Livre:La sympathie chrétienne/Lettre 75
- Mon cher Monsieur,
Je ne puis laisser votre aimable billet sans réponse, et j’ai besoin de vous témoigner ma reconnaissance, lors même que chaque fois que je vous vois ou que j’entends parler de vous, cela répand toujours dans mon cœur une tristesse que je ne puis vaincre de toute la journée. Nous ne sommes pourtant pas séparés pour toujours ; oh ! non ; je serai pour vous un grand sujet de joie, et cette assurance me rend heureuse. Qu’il est doux de penser à l’union intime et inséparable des croyants ! Étant tous en particulier unis à Jésus, ils doivent l’être les uns aux autres, et, quelque effort que Satan fasse, il ne peut les séparer.

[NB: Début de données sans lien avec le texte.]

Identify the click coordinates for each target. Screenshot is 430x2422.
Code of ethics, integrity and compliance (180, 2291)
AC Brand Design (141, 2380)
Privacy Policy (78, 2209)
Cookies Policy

La vie qui circule en eux tous est la même, et c’est dans le cœur de Jésus que s’en font sentir les pulsations ; ils ne sont tous que comme les miettes d’un même pain. Quand nous disons : « Qui nous séparera de l’amour de Christ ? » nous disons par là même : Qui nous séparera les uns des autres ? Si nous L’attendons, nous attendons aussi Ses saints, car ils viendront avec Lui, et la cène du Seigneur est pour nous, comme le oui et l’amen à Ses grandes promesses. Hélas ! ce n’est pas comme une seule famille à bord d’un même bâtiment, que nous faisons voile vers le port ; nous sommes comme des naufragés unis par le même danger et la même délivrance ; et, quoique nous soyons les uns sur un navire et les autres sur un autre, nous cinglons tous vers le même rivage, et nous y arriverons en sûreté. Ce n’est pas en coulant à fond le vaisseau de notre voisin que nous cherchons notre salut, c’est bien plutôt en nous aidant les uns les autres avec toute l’énergie que donne l’amour.
Croyez-moi, cher Monsieur, l’amie la plus affectionnée et la plus reconnaissante que vous ayez au monde.